Report each line below that carries the word "computer".

###

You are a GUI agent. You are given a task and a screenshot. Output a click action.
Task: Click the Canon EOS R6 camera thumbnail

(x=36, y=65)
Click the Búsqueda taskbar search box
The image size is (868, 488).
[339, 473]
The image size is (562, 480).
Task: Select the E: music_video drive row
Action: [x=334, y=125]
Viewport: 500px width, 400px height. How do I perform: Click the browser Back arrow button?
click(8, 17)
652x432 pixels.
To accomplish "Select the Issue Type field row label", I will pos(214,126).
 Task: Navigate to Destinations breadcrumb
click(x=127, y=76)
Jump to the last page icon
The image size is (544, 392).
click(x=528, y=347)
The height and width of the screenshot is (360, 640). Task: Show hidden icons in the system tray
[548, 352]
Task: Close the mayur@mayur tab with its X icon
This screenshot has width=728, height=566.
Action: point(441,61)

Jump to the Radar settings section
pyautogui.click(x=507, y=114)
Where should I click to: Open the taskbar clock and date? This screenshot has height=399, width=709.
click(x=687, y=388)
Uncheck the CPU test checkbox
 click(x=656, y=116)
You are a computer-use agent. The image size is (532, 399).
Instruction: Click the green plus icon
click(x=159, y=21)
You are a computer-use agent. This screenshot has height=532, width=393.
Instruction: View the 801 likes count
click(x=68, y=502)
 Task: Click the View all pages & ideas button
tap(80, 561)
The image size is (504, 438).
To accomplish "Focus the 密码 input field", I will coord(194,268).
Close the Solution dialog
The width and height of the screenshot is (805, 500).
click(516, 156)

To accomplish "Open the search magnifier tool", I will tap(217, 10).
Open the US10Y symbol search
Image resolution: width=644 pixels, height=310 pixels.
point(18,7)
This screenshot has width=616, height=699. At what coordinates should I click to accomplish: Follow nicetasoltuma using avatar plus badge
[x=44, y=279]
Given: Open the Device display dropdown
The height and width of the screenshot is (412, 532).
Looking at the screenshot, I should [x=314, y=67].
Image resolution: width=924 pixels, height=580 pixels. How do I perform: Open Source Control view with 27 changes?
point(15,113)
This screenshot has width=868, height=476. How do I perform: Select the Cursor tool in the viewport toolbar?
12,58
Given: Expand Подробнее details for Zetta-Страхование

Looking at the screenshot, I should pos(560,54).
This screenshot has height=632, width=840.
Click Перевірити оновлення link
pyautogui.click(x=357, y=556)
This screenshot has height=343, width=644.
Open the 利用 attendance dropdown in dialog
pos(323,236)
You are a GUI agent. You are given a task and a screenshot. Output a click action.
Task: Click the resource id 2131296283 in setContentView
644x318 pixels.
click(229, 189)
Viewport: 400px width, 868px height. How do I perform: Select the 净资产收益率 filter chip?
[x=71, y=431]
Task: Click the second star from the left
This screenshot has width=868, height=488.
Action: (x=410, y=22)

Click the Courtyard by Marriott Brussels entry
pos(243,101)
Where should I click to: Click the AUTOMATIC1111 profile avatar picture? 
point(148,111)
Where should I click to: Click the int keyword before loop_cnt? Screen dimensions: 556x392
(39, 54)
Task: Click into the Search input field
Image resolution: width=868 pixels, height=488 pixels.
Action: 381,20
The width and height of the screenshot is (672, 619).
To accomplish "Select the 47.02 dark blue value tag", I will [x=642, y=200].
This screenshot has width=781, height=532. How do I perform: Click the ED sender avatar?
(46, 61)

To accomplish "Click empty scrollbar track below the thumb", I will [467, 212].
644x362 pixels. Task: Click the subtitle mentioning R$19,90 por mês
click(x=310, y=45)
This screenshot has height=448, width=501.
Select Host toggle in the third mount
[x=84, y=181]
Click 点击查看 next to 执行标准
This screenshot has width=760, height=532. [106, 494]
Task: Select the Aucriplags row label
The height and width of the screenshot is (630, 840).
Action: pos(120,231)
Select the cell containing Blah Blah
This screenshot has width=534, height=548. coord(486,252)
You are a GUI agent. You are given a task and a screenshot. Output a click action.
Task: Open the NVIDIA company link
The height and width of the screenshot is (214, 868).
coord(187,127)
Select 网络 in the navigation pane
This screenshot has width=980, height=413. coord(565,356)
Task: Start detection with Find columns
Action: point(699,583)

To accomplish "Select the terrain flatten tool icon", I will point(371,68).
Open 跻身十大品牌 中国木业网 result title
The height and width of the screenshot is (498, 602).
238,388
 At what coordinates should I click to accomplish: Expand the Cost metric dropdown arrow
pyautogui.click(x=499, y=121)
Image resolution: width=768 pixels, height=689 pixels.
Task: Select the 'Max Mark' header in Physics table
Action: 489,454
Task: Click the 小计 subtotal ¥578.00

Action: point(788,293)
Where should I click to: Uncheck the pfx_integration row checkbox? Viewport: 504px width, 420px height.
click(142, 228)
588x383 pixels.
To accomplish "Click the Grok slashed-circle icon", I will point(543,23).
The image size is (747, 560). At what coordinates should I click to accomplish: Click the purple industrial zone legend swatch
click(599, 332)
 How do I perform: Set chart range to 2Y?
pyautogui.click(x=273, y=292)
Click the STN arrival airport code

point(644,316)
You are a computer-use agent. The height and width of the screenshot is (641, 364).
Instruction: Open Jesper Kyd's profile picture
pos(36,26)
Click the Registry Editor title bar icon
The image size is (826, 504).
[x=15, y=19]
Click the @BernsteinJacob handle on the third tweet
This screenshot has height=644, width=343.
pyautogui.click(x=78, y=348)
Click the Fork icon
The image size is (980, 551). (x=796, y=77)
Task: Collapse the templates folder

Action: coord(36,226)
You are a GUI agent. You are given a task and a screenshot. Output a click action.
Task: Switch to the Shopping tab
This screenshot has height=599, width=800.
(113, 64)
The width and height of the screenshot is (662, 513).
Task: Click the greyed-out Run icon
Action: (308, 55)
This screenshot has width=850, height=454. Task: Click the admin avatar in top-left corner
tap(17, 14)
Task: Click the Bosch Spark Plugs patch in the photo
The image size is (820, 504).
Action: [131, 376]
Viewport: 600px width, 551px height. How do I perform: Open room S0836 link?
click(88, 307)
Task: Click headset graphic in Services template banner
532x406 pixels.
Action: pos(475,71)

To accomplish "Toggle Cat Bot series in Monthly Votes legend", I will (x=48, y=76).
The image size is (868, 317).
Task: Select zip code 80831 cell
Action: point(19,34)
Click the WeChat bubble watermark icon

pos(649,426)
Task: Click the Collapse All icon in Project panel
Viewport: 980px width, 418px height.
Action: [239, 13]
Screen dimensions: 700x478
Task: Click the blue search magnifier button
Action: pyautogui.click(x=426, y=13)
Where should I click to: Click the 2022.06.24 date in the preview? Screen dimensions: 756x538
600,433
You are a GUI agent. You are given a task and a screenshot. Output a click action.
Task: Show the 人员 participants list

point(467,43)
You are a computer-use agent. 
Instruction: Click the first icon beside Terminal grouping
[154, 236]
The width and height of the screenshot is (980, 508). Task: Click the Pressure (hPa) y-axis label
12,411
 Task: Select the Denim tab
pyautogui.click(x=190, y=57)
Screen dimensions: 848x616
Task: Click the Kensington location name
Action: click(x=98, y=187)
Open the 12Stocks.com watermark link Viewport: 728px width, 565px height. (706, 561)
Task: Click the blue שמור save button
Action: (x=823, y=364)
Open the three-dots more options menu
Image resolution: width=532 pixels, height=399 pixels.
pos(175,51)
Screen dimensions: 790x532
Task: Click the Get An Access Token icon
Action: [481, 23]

###

- TASK RESPONSE -
You are a computer-use agent. The image size is (532, 399).
You are a computer-use agent. This screenshot has height=532, width=393.
You are a computer-use agent. The height and width of the screenshot is (641, 364).
You are a computer-use agent. 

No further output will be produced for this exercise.